Rajaraman Sivaramakrishnan, Zamzmi Ghada, Folio Les R, Antani Sameer
Computational Health Research Branch, National Library of Medicine, National Institutes of Health, Bethesda, MD, United States.
Moffitt Cancer Center, Tampa, FL, United States.
Front Genet. 2022 Feb 24;13:864724. doi: 10.3389/fgene.2022.864724. eCollection 2022.
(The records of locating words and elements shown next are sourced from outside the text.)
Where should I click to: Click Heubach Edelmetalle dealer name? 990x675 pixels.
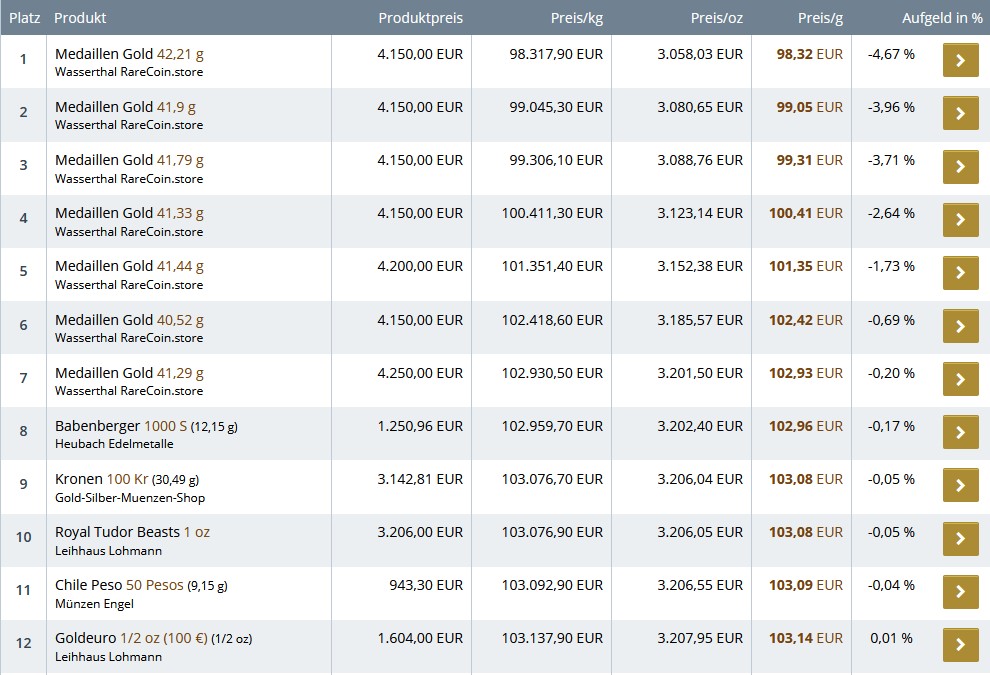[x=114, y=444]
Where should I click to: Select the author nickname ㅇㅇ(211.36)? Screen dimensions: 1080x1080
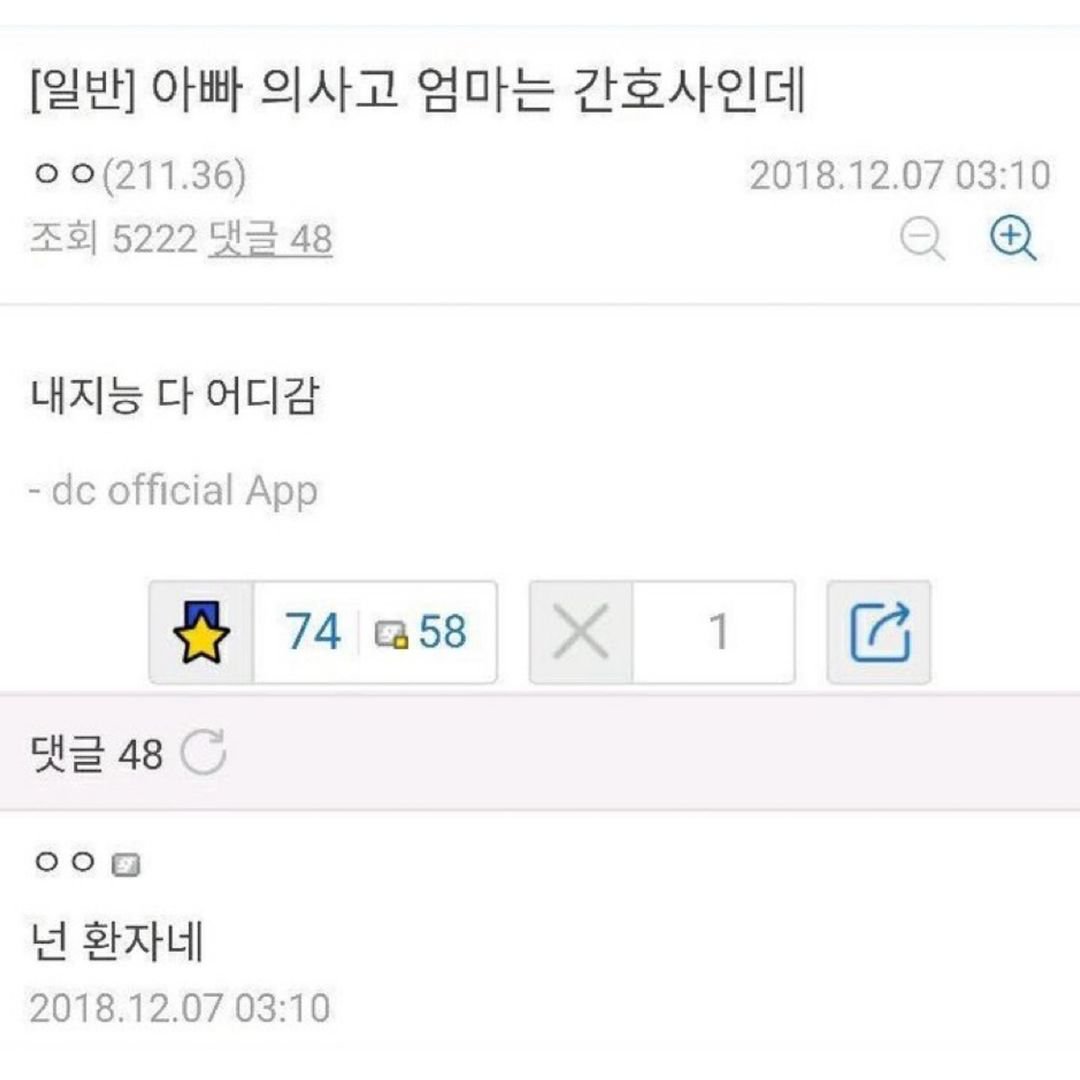[x=139, y=175]
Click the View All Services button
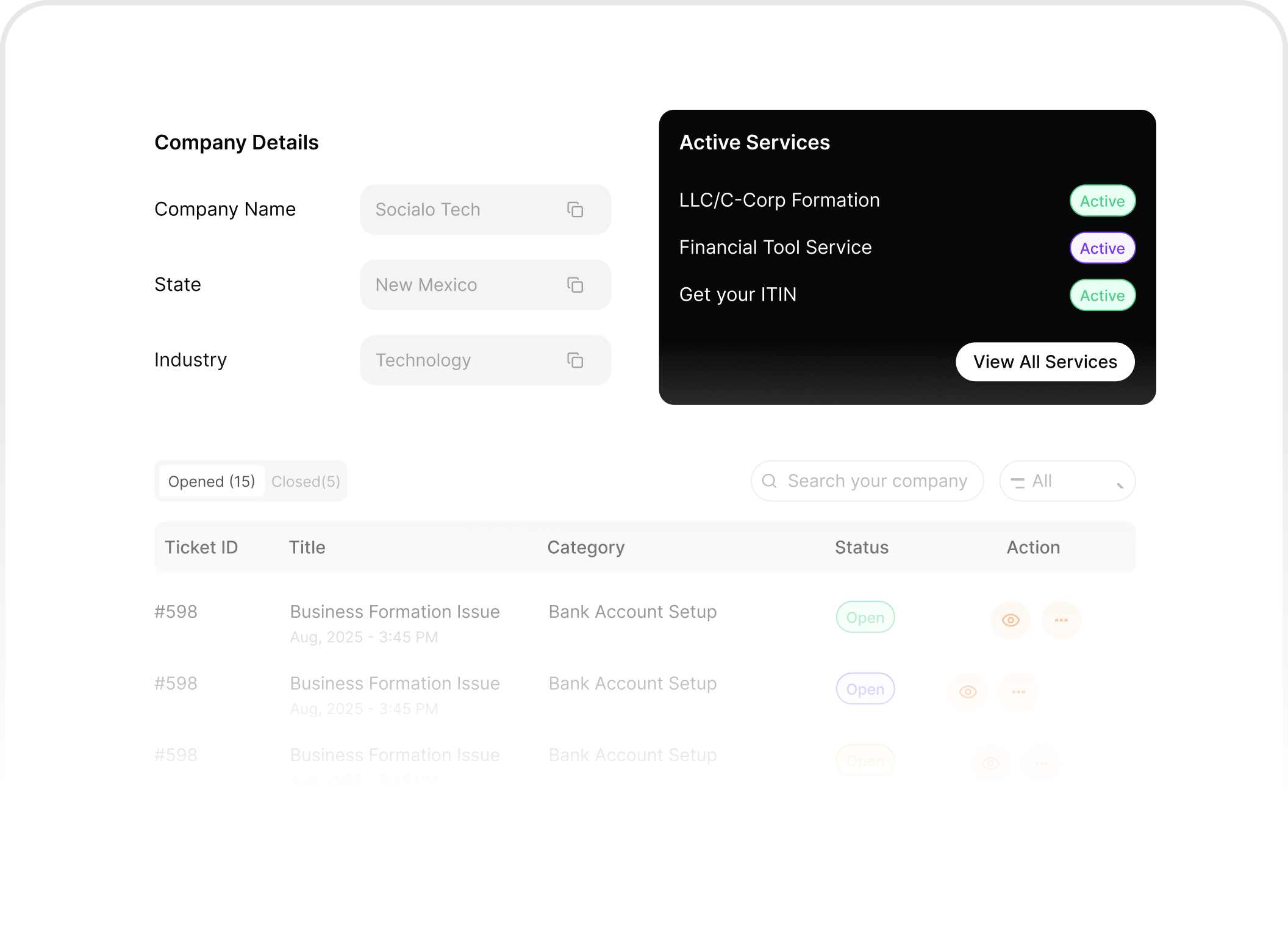Image resolution: width=1288 pixels, height=952 pixels. tap(1045, 361)
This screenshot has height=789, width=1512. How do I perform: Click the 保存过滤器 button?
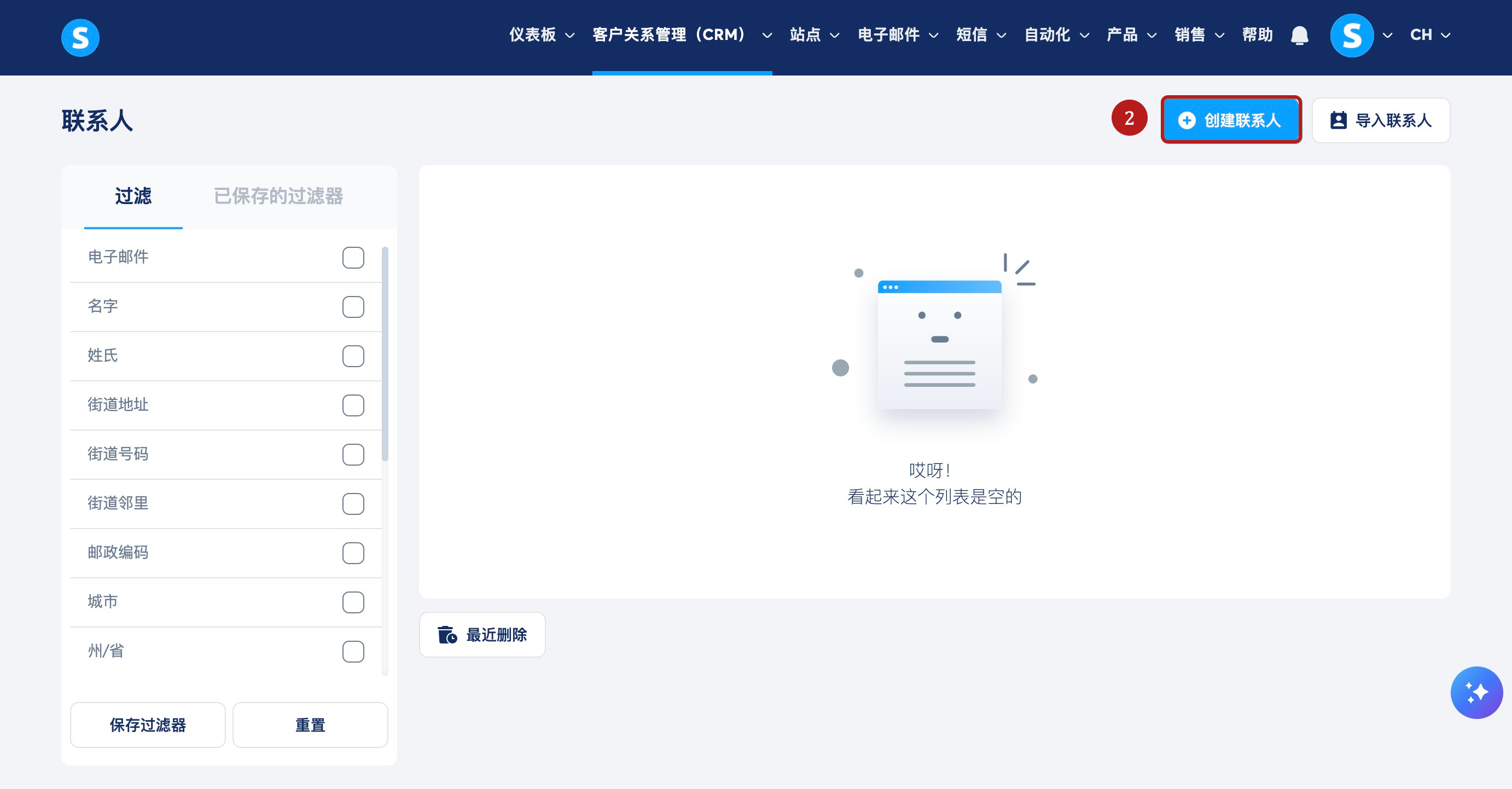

Research on detecting Tuberculosis (TB) findings on chest radiographs (or Chest X-rays: CXR) using convolutional neural networks (CNNs) has demonstrated superior performance due to the emergence of publicly available, large-scale datasets with expert annotations and availability of scalable computational resources. However, these studies use only the frontal CXR projections, i.e., the posterior-anterior (PA), and the anterior-posterior (AP) views for analysis and decision-making. Lateral CXRs which are heretofore not studied help detect clinically suspected pulmonary TB, particularly in children. Further, Vision Transformers (ViTs) with built-in self-attention mechanisms have recently emerged as a viable alternative to the traditional CNNs. Although ViTs demonstrated notable performance in several medical image analysis tasks, potential limitations exist in terms of performance and computational efficiency, between the CNN and ViT models, necessitating a comprehensive analysis to select appropriate models for the problem under study. This study aims to detect TB-consistent findings in lateral CXRs by constructing an ensemble of the CNN and ViT models. Several models are trained on lateral CXR data extracted from two large public collections to transfer modality-specific knowledge and fine-tune them for detecting findings consistent with TB. We observed that the weighted averaging ensemble of the predictions of CNN and ViT models using the optimal weights computed with the Sequential Least-Squares Quadratic Programming method delivered significantly superior performance (MCC: 0.8136, 95% confidence intervals (CI): 0.7394, 0.8878, < 0.05) compared to the individual models and other ensembles. We also interpreted the decisions of CNN and ViT models using class-selective relevance maps and attention maps, respectively, and combined them to highlight the discriminative image regions contributing to the final output. We observed that (i) the model accuracy is not related to disease region of interest (ROI) localization and (ii) the bitwise-AND of the heatmaps of the top-2-performing models delivered significantly superior ROI localization performance in terms of mean average precision [mAP@(0.1 0.6) = 0.1820, 95% CI: 0.0771,0.2869, < 0.05], compared to other individual models and ensembles. The code is available at https://github.com/sivaramakrishnan-rajaraman/Ensemble-of-CNN-and-ViT-for-TB-detection-in-lateral-CXR.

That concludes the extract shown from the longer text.